Reading text
◆ ◆ ◆

This, then, is the first business of the minister of Christ; knowing God's testimony concerning man, he must appeal to men's judgments, reasoning with them out of Scripture about God and the soul and eternity, seeking to bring them to the light that their deeds may be reproved. It ought to be the prayer of every believer, "Lord, forgive their feebleness, and make them more and more skilful and mighty to win souls." But repentance is a change in the moral feelings as well as the intellectual perceptions.

(a.) Convinced of sin by the Spirit of Christ, self-satisfaction is at an end. The strong anxiety of the awakened soul is to know what God thinks of him. Other considerations are subordinate. How does God look on me now? This is implied in the expression,-" repentance towards God." now, that his eyes are opened to see the glory of God, his repentance is deepened by increasing acquaintance with God. He knows more and more what God thinks of him. He knows, too, what he thinks of God. "He sees his sins in the light of His countenance." He feels how grievously he has wronged the Best of beings. He has listened to Satan's misrepresen

tations, instead of learning the Father from "the faithful and true witness" who alone is able to "declare Him." "No man knoweth the Father save the Son, and he to whomsoever the Son will reveal Him." He sees his error. "Now mine eye seeth thee; wherefore I abhor myself, and repent in dust and ashes." Other views of God's character have their influence, but it is prominently the "goodness of God that leadeth to repentance," His abounding goodness in Providence, and His more abounding goodness in Grace. For, His goodness is seen conspicuously, as in a glass, in the person and redeeming work of Christ. It is this which gave the charm and power to His own ministry, when Christ himself, the Revealer of the Father, the express Image of His character, stood upon this world of sin, and commanded men to repent,-the strongest motive to repentance was to be called upon by Him who, at such a cost, came to bring men to repentance, and then to make their repentance acceptable.

◆ ◆ ◆

Collected material
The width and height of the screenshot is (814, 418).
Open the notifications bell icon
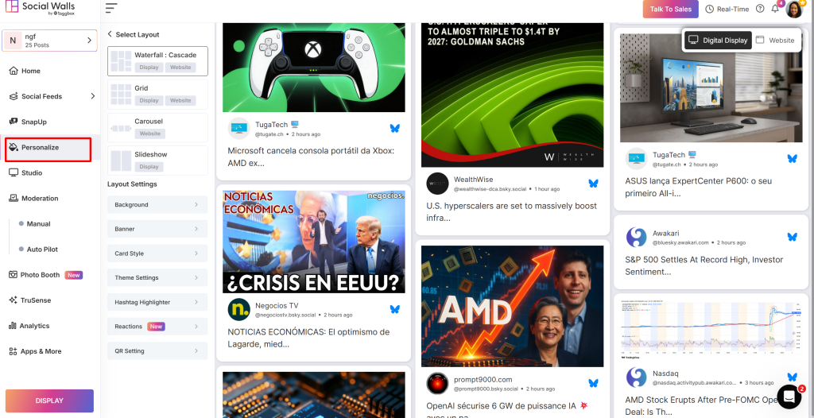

◆ ◆ ◆

Exercise 1
Duplicate a section of the passage on repentance word for word: begin at the words "This, then, is" and stop after "the intellectual perceptions.".
Exercise 2
According to the passage on repentance, repentance is a change in what?
Exercise 3
Write the next part of the passage on repentance, starting after its final sentence.
The lines are not needed for any of this.

Expected output 1
This, then, is the first business of the minister of Christ; knowing God's testimony concerning man, he must appeal to men's judgments, reasoning with them out of Scripture about God and the soul and eternity, seeking to bring them to the light that their deeds may be reproved. It ought to be the prayer of every believer, "Lord, forgive their feebleness, and make them more and more skilful and mighty to win souls." But repentance is a change in the moral feelings as well as the intellectual perceptions.

Expected output 2
It is a change in the moral feelings as well as the intellectual perceptions.

Expected output 3
Some may undervalue it as an old-fashioned method of dealing with souls; but to us those cases of conversion seem the most sound and satisfactory, when the fear of God's displeasure against sin troubles solemnly the conscience. Like Lot, we would linger among the world's abominations, even till the storm of destruction begins to fall; but God sends these alarming fears of coming wrath, like angels taking the sinner violently by the hand, and speaking in his ears, Escape for thy life, get thee to the mountains, lest thou be consumed." These terrors of the Lord make the tidings of the gospel all the more precious. And Christ is the more welcome to the mourner in Zion, when thus he feels the burden fallen off at the foot of the Cross, and exchanges "beauty for ashes, and the garment of praise for the spirit of heaviness."

(b.) But besides this sense of God's displeasure, strong and deep and alarming as it is, the repenting sinner feels an unfeigned sorrow about sin. His heart is full. He must weep; he does weep. The more he thinks of himself and his past conduct towards God, the more occasion he has to weep. The Holy Ghost has laid his burden upon the conscience. Sin is no slight sorrow now. The Spirit is in him as the "Spirit of mourning." And "godly sorrow worketh repentance." This sorrow is no slight, passing thing; it is deep, abiding, effective. It has a work to do on the soul; and it does that work. "It worketh repentance." It makes the sinner more solemnly alive to his guilty state before God; he confesses that he has done the evils with which God charges him; he bewails the estrangement of heart from God; that his sins have separated between God and himself; he feels himself an exile far from the Father's house, and deserves to be exiled. It is under this process of sorrow he is brought to see that he has destroyed

himself; but now he is more than willing to receive the welcome tidings that "with the Lord there is mercy, and with Him is plenteous redemption."

(c.) We attempt to lay down no rules as to the degree or manifestations of sorrow for sin. They depend much upon temperament and other causes. Tears often flow freely when the heart is but slightly punctured. A man may be sorry without godly sorrow that worketh repentance. King Saul was sorry when Samuel told him the Lord had rejected him, but he had no true repentance. Herod was sorry when John the Baptist's head was demanded, but Herod was not a penitent. Felix trembled, but he returned to his sin and perished. Sickness, peril, or the fear of dying, will extort tears from worldly men; but it is only the sorrow of the world, and, like breath on the surface of the mirror, it passes away and leaves no trace behind.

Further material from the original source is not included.